Norway gunman charged with terrorism

Norwegian prosecutors have formally charged Anders Behring Breivik with committing acts of terror when he killed 77 people last July, but said he would likely be sentenced to psychiatric care instead of prison.

The 33-year-old right-wing extremist "has committed extremely serious offences on a scale that has never previously been experienced in our country in modern times,'' the 19-page indictment read.

The charges carry a penalty of up to 21 years in prison, although a provision may enable the term to be extended for as long as he is considered a danger to society.

The prosecution meanwhile said it at this stage planned to pursue the case on the premise that Behring Breivik was criminally insane and therefore not responsible for his acts, and as such would call for him to be sentenced to confinement in a psychiatric ward.

But it reserved the right to alter that view if new elements emerged about his mental health by the end of the trial.

"There will have to be very significant new elements'' for us to call for prison instead of psychiatric care, Inga Bejer Engh, one of two prosecutors in charge of the case, told AFP.

Police read the charges to Behring Breivik on Wednesday morning at the high security Ila prison outside Oslo where he is being held pending the beginning of his trial on April 16.

Afterwards, police officer Tore Jo Nilsen told reporters gathered outside the prison that the confessed killer had been "completely calm'' during the 30 minutes it took to read the charges.

Behring Breivik's main defence attorney Geir Lippestad said his client was disappointed the prosecutors were not initially requesting a prison sentence.

He "himself thinks he is criminally responsible and is disappointed that the prosecution has said it will call for mandatory psychiatric care,'' he told commercial broadcaster TV2.

On July 22, Behring Breivik, who has claimed to be on a crusade against multi-culturalism and the "Muslim invasion'' of Europe, set off a car bomb outside government buildings in Oslo, killing eight people.

He then went to Utoeya island northwest of Oslo, and, dressed as a police officer, spent more than an hour methodically shooting and killing another 69 people, mainly teenagers, attending a summer camp hosted by the ruling Labour Party's youth wing.

The attacks will be viewed as two separate terrorist acts, according to Wednesday's indictment, which also showed that 56 of those killed on Utoeya were under the age of 20.

The document also showed that 67 of those killed on the island were shot to death, with at most eight bullets pulled from a single victim, while two had died from falls or drowning while trying to escape from Behring Breivik.

Thirty-three people had been shot but not died from their wounds, prosecutors said.

Trond Henry Blattmann, who himself lost a son in the massacre and who heads a support group for the victims' families, said hearing the charges against the confessed killer had been an emotional experience.

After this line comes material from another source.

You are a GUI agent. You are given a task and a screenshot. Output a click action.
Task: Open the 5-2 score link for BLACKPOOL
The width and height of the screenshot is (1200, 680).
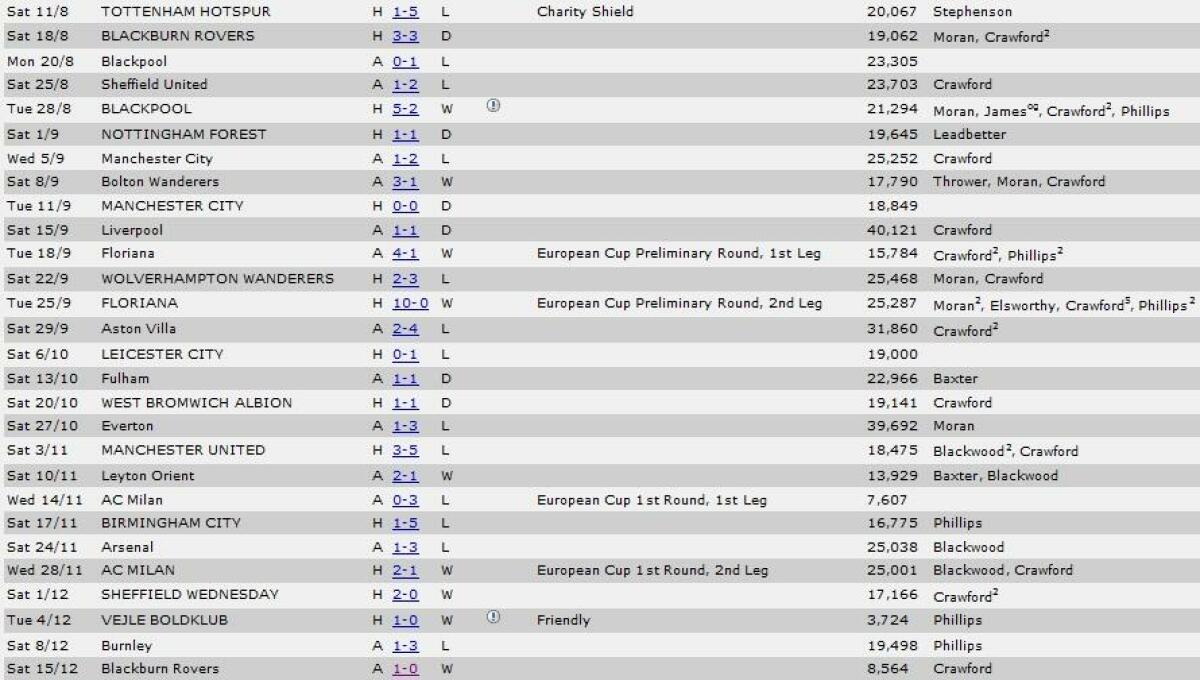coord(405,109)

"The penalty handed to this man will never be enough in our eyes,'' he told AFP, adding though that it did not matter whether Behring Breivik was locked up in prison or an institution.

"The most important thing for us is, we hope, that he will never again set foot in Norwegian society,'' said Blattmann.

Behring Breivik is currently undergoing a second court-ordered psychiatric evaluation, after the initial one late last year found him criminally insane.

The diagnosis, which if supported by the court would rule out prison, sparked a wave of criticism, with many pointing to the years he spent planning the massacre and his calm demeanor as he executed his attacks.

But regardless of the findings of the second expert assessment of his criminal accountability, he will face trial and it will in the end be up to the judge to determine whether he can be sentenced to prison.

If found to be criminally responsible, the perpetrator of the worst massacre on Norwegian soil since World War II would face the maximum prison sentence in Norway of 21 years behind bars, or the same sentence with a provision allowing for an indefinite extension of his term until he is no longer deemed a danger to society.

On the other hand, if he is found to be not criminally responsible for his actions, he will be locked up in a closed psychiatric ward, possibly for life.